SIMD Binary Heap Operations

http://0x80.pl/notesen/2025-01-18-simd-heap.html

60•ryandotsmith•5mo ago

Comments

dooglius•5mo ago

is_heap doesn't seem like a particularly useful operation though, generally a heap is intentionally constructed as such via push_heap/pop_heap

simonask•5mo ago

I think it's fairly useful. It means that you can convert a contiguous array to a heap with a fast O(n) read-only check instead of O(n log n) writes, so if you know that's the common case, you can detect it up front and only revert to normal binary heap insertion if it returns false.

madars•5mo ago

By the way, you can also construct heap in linear time - instead of doing n consecutive insertions, at least half of which require log n work, you can apply sift-down operations from bottom up, beginning with the last non-leaf node and working backwards to the root.

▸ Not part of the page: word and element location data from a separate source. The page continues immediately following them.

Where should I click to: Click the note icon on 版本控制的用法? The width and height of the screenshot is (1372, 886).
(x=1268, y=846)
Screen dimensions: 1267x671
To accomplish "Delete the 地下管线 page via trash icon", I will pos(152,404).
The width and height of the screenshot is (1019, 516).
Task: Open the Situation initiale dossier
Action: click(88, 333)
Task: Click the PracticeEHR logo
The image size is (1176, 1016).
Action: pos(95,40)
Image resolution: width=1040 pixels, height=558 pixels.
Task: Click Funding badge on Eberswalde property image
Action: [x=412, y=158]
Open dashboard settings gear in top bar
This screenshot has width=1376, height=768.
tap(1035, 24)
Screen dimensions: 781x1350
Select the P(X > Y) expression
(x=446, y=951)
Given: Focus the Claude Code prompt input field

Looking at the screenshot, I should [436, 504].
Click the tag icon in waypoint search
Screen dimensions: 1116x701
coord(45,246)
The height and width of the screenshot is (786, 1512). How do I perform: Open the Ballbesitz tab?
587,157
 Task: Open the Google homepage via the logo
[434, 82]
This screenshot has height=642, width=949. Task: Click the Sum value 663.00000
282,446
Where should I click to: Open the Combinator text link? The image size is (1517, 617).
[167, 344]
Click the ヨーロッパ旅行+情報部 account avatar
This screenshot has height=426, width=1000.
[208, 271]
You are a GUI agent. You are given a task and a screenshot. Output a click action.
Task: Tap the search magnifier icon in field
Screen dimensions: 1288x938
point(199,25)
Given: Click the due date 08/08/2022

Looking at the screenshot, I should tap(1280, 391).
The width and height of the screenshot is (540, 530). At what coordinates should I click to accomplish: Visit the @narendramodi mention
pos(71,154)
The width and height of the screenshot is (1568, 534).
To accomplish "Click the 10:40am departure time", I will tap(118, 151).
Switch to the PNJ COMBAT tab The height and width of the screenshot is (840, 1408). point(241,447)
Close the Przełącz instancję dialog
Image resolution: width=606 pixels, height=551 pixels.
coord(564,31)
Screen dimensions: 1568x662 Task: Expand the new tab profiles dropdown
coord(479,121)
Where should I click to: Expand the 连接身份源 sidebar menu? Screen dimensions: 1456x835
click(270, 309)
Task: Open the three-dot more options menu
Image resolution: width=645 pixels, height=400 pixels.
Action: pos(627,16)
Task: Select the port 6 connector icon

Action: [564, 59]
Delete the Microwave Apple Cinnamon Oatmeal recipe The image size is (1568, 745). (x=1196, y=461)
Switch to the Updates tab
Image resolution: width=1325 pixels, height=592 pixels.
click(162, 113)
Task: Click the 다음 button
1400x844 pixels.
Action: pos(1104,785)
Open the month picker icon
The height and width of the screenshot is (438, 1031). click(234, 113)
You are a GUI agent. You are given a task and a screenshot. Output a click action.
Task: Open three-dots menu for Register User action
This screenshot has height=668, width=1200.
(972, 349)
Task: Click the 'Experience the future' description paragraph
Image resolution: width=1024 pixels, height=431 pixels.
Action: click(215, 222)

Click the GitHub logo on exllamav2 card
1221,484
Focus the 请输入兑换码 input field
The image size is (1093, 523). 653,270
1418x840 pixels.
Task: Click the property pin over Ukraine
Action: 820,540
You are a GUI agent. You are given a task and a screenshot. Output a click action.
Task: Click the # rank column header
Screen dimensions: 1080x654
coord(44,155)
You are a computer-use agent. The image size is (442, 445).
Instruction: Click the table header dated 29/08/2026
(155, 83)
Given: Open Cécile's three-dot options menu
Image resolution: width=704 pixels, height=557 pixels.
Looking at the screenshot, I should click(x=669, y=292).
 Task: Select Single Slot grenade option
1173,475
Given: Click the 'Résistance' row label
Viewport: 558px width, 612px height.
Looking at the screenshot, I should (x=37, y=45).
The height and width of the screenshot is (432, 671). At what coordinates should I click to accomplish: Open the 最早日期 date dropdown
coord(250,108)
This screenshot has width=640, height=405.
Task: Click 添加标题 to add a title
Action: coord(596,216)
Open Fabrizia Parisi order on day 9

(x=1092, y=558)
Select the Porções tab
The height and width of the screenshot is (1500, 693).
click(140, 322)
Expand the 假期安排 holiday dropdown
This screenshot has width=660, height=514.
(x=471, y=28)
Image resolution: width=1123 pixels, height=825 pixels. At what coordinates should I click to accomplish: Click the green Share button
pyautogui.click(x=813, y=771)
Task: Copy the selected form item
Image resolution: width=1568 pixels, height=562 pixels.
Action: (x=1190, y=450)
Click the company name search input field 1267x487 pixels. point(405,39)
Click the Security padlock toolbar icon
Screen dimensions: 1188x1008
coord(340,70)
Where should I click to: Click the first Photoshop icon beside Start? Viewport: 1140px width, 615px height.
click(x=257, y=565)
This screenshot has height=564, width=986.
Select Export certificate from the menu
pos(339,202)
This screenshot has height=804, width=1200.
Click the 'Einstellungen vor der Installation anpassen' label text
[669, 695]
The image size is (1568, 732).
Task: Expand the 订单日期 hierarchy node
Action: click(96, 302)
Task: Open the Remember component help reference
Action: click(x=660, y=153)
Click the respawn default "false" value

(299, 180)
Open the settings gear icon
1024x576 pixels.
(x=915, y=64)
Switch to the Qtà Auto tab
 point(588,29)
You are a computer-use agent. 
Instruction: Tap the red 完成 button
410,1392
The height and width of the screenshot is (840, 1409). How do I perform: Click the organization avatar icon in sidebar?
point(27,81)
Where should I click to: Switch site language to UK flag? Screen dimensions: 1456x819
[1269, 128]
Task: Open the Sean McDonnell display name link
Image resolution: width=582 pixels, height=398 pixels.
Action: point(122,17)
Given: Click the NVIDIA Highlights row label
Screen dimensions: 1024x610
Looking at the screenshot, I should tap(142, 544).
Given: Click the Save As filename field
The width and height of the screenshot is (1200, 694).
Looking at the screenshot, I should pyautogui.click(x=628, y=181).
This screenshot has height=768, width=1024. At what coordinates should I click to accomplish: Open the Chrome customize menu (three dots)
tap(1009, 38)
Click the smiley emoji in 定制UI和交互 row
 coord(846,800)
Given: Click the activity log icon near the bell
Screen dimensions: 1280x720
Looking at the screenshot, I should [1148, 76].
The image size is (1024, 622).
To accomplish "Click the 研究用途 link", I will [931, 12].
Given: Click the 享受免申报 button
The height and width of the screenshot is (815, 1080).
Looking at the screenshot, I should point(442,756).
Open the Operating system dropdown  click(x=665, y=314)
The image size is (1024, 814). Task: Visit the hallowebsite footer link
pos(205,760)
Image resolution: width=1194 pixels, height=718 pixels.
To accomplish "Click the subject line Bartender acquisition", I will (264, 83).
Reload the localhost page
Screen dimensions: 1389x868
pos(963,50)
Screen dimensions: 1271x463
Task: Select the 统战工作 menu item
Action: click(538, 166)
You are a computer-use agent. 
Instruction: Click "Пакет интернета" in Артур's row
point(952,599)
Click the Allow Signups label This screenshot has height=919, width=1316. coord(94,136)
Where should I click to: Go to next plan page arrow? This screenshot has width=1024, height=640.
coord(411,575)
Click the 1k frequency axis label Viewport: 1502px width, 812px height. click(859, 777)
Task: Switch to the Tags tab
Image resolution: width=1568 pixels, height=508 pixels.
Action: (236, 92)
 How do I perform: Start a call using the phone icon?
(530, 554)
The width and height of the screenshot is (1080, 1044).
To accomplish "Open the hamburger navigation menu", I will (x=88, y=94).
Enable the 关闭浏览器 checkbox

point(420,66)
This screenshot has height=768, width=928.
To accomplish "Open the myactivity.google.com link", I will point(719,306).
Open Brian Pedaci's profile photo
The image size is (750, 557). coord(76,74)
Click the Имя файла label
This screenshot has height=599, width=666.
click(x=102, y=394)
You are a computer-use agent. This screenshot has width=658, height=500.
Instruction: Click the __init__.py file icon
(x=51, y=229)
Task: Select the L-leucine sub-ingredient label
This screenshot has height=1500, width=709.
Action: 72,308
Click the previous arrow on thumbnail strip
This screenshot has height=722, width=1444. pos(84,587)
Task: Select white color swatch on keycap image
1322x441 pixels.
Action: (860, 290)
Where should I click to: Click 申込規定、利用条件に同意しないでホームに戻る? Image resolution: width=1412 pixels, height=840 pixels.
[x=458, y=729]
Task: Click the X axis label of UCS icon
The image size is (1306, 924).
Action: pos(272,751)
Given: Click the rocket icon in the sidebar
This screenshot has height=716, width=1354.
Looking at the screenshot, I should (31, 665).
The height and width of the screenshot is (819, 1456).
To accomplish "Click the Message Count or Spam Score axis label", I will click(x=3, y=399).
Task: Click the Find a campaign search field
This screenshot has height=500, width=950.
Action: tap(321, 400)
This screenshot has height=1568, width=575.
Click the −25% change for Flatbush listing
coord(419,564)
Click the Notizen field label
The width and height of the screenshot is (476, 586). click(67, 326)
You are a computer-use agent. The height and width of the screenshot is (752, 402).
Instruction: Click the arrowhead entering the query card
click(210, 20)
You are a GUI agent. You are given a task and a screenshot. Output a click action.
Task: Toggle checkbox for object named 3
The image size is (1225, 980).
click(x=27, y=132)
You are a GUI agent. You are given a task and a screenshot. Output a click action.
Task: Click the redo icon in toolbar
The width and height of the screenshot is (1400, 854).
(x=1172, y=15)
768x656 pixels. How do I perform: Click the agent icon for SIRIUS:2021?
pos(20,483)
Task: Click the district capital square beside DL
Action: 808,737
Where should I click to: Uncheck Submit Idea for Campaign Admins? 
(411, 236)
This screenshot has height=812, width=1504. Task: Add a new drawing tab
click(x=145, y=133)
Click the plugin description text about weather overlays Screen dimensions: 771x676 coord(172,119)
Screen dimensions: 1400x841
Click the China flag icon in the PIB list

That way, roughly half the nodes are leaves (requiring no work), a quarter are at the second-to-last level (requiring at most 1 comparison/swap), an eighth at the third-to-last level (requiring at most 2 comparisons/swaps), and so on. Summing up 1 n/4 + 2 n/8 + ... gets you O(n) total complexity.

See https://en.wikipedia.org/wiki/Heapsort?useskin=monobook#Vari...

gotoeleven•5mo ago

I think the parent comment is asking what process or algorithm is there that would result in an array that was sometimes but not always a heap, and you'd want to do something based on whether the array was in fact a heap or not? Like in your example, what process do you have in mind that might result in a heap and might not?

simonask•5mo ago

Any time you deal with semi-trusted input, like an internal protocol or deserialization. :-)

mananaysiempre•5mo ago

Indeed that part seems more like an artist’s study than an attempt at actual usefulness, but that’s okay when figuring out if anything at all in the neighbourhood of what you’re trying to do with SIMD is even possible. As far as constructing heaps, don’t forget about (linear-time) heapify, which can be significantly faster if you have a bunch of elements and want to construct a heap with all of them in it. (This doesn’t get you a linear-time heap sort because you’ll still pay the full linearithmic price for the subsequent pop_heaps.)

camel-cdr•5mo ago

make_heap should be vectorizable, that would be more useful. I can also see a path to vectorize bulk insert, but that seems harder.

dragontamer•5mo ago

I don't believe it's possible to vectorize the classic heap.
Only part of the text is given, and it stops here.